Evaluation of safety and efficacy of biodegradable polymer-based sirolimus-eluting stent in a porcine coronary artery model

Abstract

Aims: The safety and efficacy of biodegradable polymer-based drug-eluting stents remain unclear. The aim of this study was to evaluate the safety and efficacy of biodegradable polymer-based sirolimus-eluting stent (SES) in a porcine coronary model. Methods and Results: Sirolimus and biodegradable PLGA (50:50) polymer were used to coat-a diamond-like carbon-coated bare metal stent (MOMO-BMS). The sirolimus content was 100 μg/cm2 (SES100) or 140 μg/cm2 (SES140). Stents were implanted in porcine coronaries. The animals were euthanized at 1 and 3 months (n = 4 each). At 1 month, histological analysis revealed that both SES100 and SES140 had significantly higher fibrin scores than MOMO-BMS, and like MOMOBMS, they decreased to baseline level at 3 months.

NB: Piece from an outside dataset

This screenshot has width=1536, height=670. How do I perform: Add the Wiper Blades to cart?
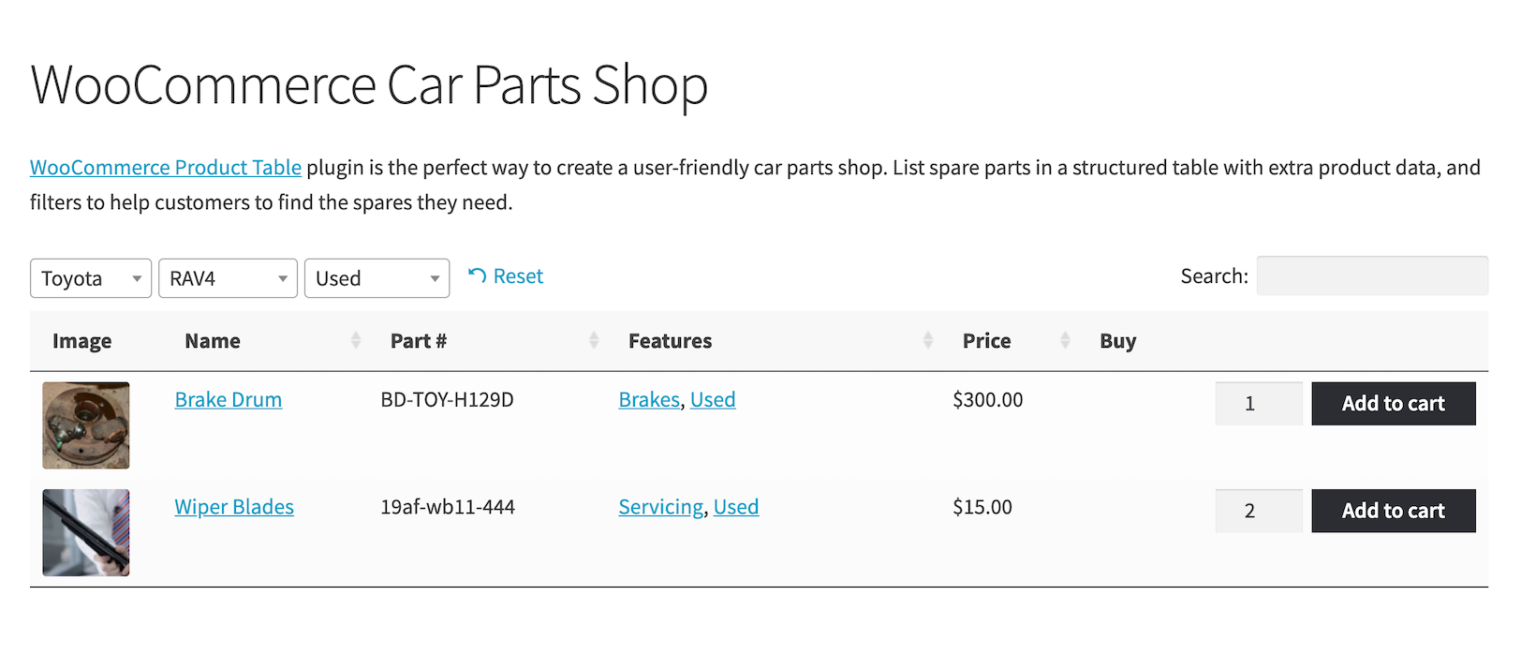click(x=1393, y=510)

Furthermore, both SES100 and SES140 showed less neointima than MOMO-BMS at 1 month (0.72 ± 0.35, 0.75 ± 0.20, 1.05 ± 0.42, respectively; p = 0.34), and this was maintained at 3 months with no increase of inflammatory reaction. Conclusion: The results indicate that the novel biodegradable polymer-based SES is safe and effective.